3- Hastaların ilaca erişim probleminin çözülmesi bir yana, ilaç yoklukları artık daha sık dönemlerle yaşanır hale gelmiştir. Son periyotta bilhassa diyabet, tansiyon, kalp hastalıkları üzere kronik hastalıklara ilişkin ilaçlara erişimde zahmet yaşanmaktadır. Hastalarımızın yaşadıkları bu mağduriyetin sorumlusu eczacılar değildir. Yaşanan bu sıkıntıya kalıcı ve gerçekçi bir tahlil bulunmazsa, vatandaşlarımızın ilaca erişimi her geçen gün daha da zorlaşacaktır. Bu durum önemli sıhhat sıkıntıları yaratacaktır.
Bununla birlikte, başta onkoloji ilaçları olmak üzere çok sayıda yeni jenerasyon ilaç, Türkiye’ye gelmemektedir.
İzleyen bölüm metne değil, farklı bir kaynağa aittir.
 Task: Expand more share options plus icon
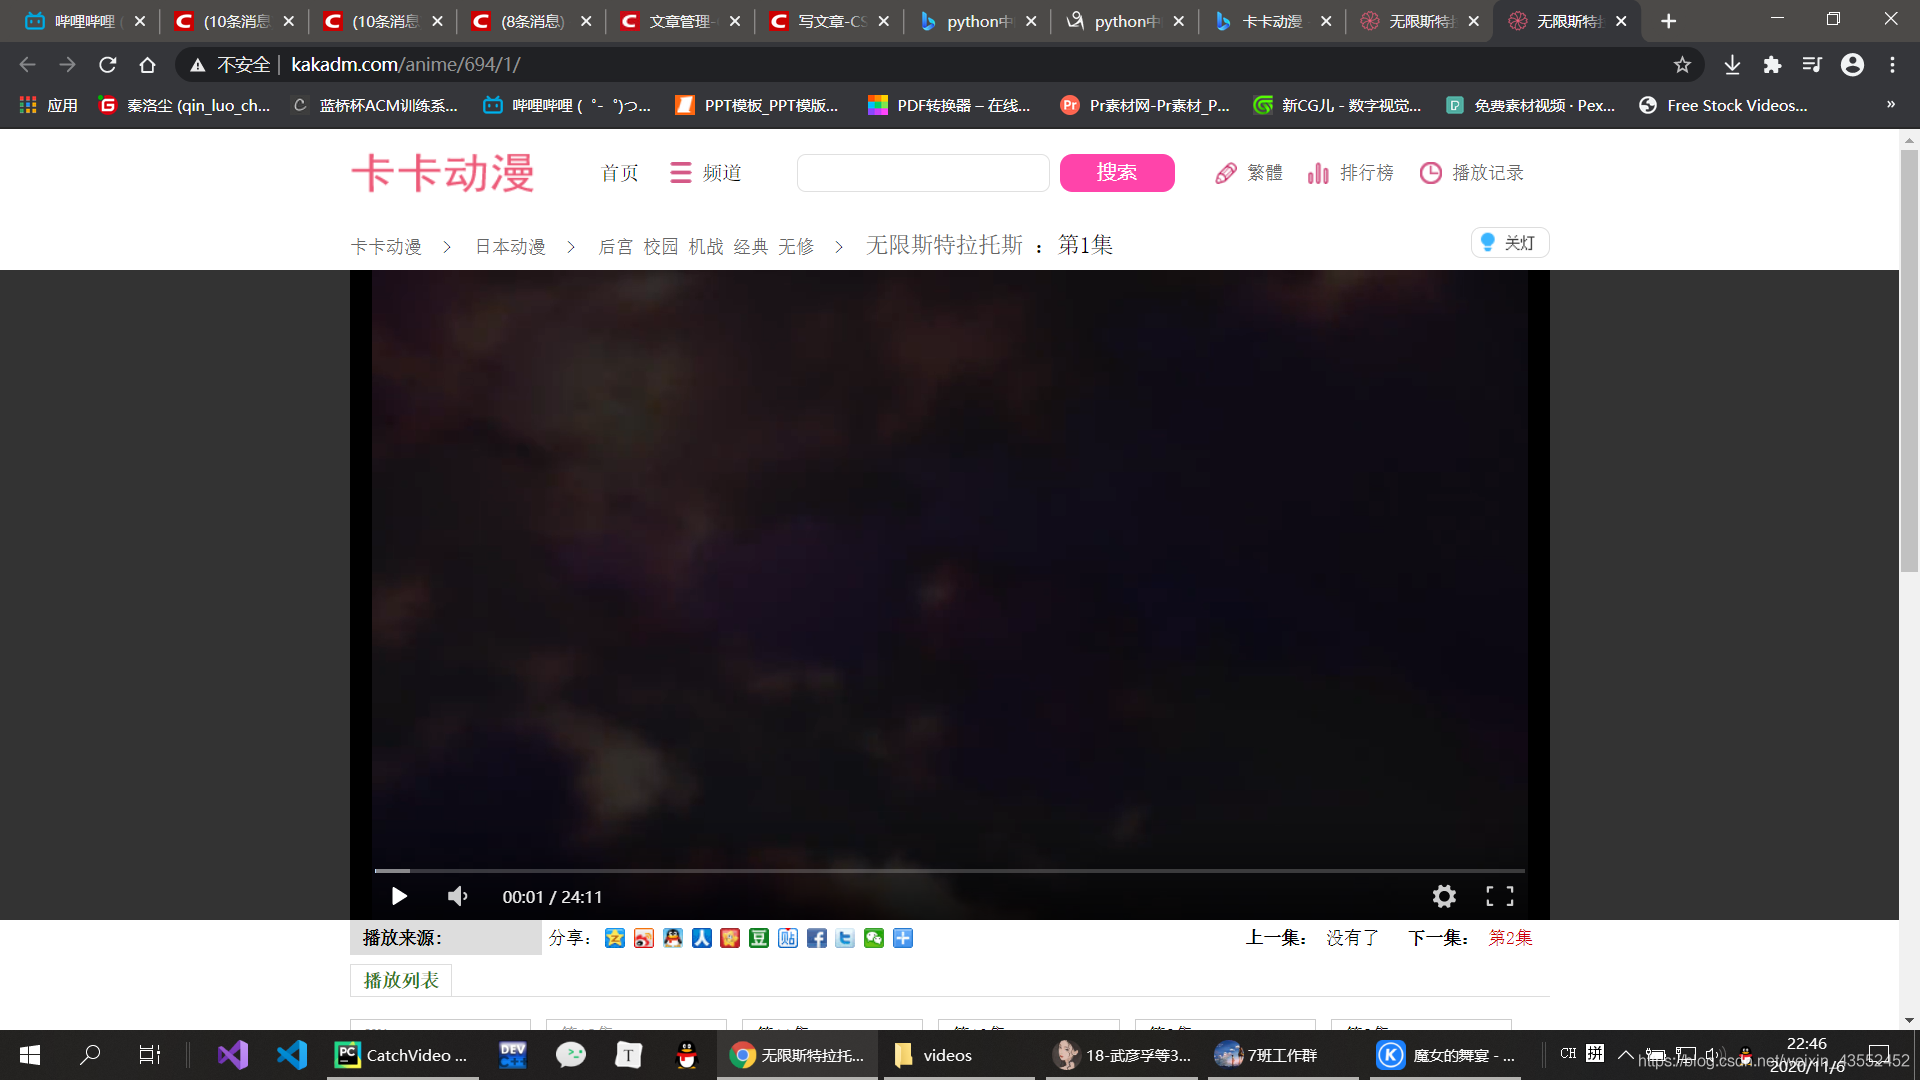click(x=903, y=938)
Hastalarımız daha faal ve yenilikçi tedavi formüllerinden yoksun kalmaktadır.
“HASTALARIMIZA FİYAT FARKI ÇIKARMAYAN İLAÇ NEREDEYSE KALMADI”
4- Hastalarımıza fiyat farkı çıkarmayan ilaç neredeyse kalmamıştır. Birtakım ilaçlarda, Toplumsal Güvenlik Kurumunun karşıladığı fiyatın daha fazlasını hastalarımız cebinden ödemek zorunda kalmaktadır. Mevcut ekonomik şartlar düşünüldüğünde, hastalar açısından sürdürülemez olan bu durum, eczacılar açısından da mağduriyet yaratmaktadır.
“HAREKETE GEÇMEKTEN ÖBÜR DERMANIMIZ KALMAMIŞTIR”
Buradan ilan ediyoruz ki;
Eczacılık mesleğinin varlık yokluk çabası verdiği bir devirde, Türk Eczacıları Birliği ve 54 Bölge Eczacı Odamızın öncelikli gündem unsuru, mesleksel sürdürülebilirliği sağlamaktır.
Burada tabir ettiklerimizin dışında, mesleğimizin çok sayıda tahlil bekleyen sorunu bulunmaktadır. Tüm bu badirelerin ve eczacılık mesleğinin sıkıntılarının görmezden gelinmesi, mesleğimizin meselelerini çözme istek ve iradesinin bulunmadığını göstermektedir. Eczacılar, kendilerini yok sayan bu iradeye boyun eğmemeye kararlıdır.
Eczacılar olarak birlikte eylemsel hal gösterme kararımız; mesleğe başlarken ettiğimiz yeminin gereğidir. Bu yeminin gereği olarak harekete geçmekten diğer dermanımız kalmamıştır.
Meslek onurumuzu korumak için gerekirse eczane kapatma da dâhil olmak üzere kademeli aksiyon planımız hemen hayata geçirilecektir.
Bu çerçevede, Anayasal demokratik haklarımızı kullanacağımız tarafındaki güçlü irademizi kamuoyunun bilgisine sunarız.”